Luego del asesinato del presidente McKinley, este grupo también
convenció al presidente Teodoro Roosevelt, haciendo partícipes del
negocio a Henry Taft, hermano del ministro de guerra y futuro presidente
William Taft, y al cuñado de Roosevelt, Douglas Robinson.
El
traspaso de la Compañía Nueva, de manos francesas a las yanquis, tardó
varios meses por la resistencia inicial de Hautin a renunciar por
completo a la empresa y vender a muy bajo precio. Sin embargo, la
adopción de la propuesta por Nicaragua en 1901, sirvió de acicate a los
accionistas franceses que sacaron de enmedio a Hautin, y nombraron
vocero a Maurice Bo, director del banco Credit Lyonnais, y éste a su vez
envió a Bunau Varilla para negociar con los norteamericanos.
El
negocio era redondo, se invirtieron 3.5 millones de dólares en las
acciones de la Compañía Nueva, que fueron compradas en lotes pequeños, y
se revenderían al gobierno norteamericano en 40 millones de dólares,
obteniendo los inversionistas norteamericanos utilidades por cada acción
por el orden del 1.233%.
Por supuesto, concretar el negociado
pasaba: primero, por convencer al gobierno y al Congreso de Estados
Unidos de optar por Panamá; segundo, firmar un tratado con Colombia que
autorizara a ese país para terminar la obra iniciada por los franceses.

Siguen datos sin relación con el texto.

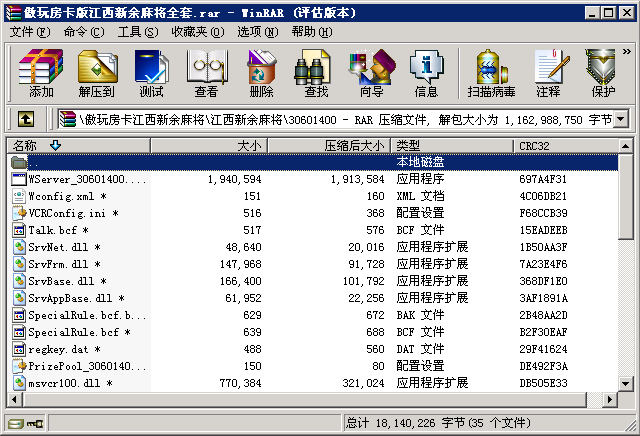640x436 pixels.
Task: Go up one folder level button
Action: coord(26,120)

En enero de 1902, el senador John Spooner a instancias de Roosevelt
presentó el proyecto de ley que autorizaba a su gobierno a negociar con
Panamá y que anulaba la precedente Ley Hepburn, que favorecía a
Niacaragua.
Ese año el esfuerzo se centró en negociar con Colombia
el tratado. Camino que estuvo lleno de dificultades, dada la actitud
patriótica del negocaciador José Vicente Concha, que objetó
reiteradamente aspectos leoninos del tratado propuestos por el
Secretario de Estado John Hay. Sin embargo, la presión norteamericana
pudo más, forzando al gobierno del Vicepresidente Marroquín a
desautorizar reiteradamente a su embajador, el cual finalmente renunció.
El camino quedó despejado para un acuerdo, firmado en enero de 1903 y
que llevó el nombre de Tratado Herrán – Hay.
Pero este tratado,
cayó como una bomba en Colombia, y Panamá por extensión. Mediante el
acuerdo se segregaba una zona de 5 kilómetros a cada lado del canal,
incluyendo ríos, lagos y los principales puertos, en la cual
Norteamérica tendría plena jurisdicción. El “canal francés” sólo
segregaba 200 metros a cada orilla sin menoscabo de la soberanía
nacional. Además la compensación económica que se proponía (10 millones
de abono y 250.000 dólares anuales) era evidentemente inferior a lo que
ya el estado colombiano recibía por los derechos del ferrocarril (250
mil dólares anuales) y otros tantos por uso de los puertos. Comparado
con el Salgar-Wyse, el Herrán-Hay era totalmente inconveniente.
Había otro escollo: el tratado contemplaba el pago de 40 millones de
dólares que Estados Unidos haría a la Compañía Nueva del Canal en
compensación, pero esto era completamente ilegal, pues estaba claramente
prohibido por la Constitución y por el propio Salgar-Wyse, que impedía a
esta empresa traspasar sus propiedades a un gobierno extranjero. El
Tratado Herrán – Hay nació, pues, condenado por la opinión pública
colombiana y panameña, especialmente por el menoscabo de la soberanía.
El gobierno de Marroquín tuvo ante el Herrán – Hay una actitud
incongruente: por un lado, había autorizado a su embajador a Tomás
Herrán a firmarlo; por otro, no puso empeño en defenderlo, especialmente
ante el Congreso, que fue convocado en junio de 1903 para ratificarlo.
Pero no era la soberanía lo que preocupaba al gobierno de Marroquín,
sino que se centró en tratar de recibir una tajada de los 40 millones
que recibirían los accionistas de la compañía del canal.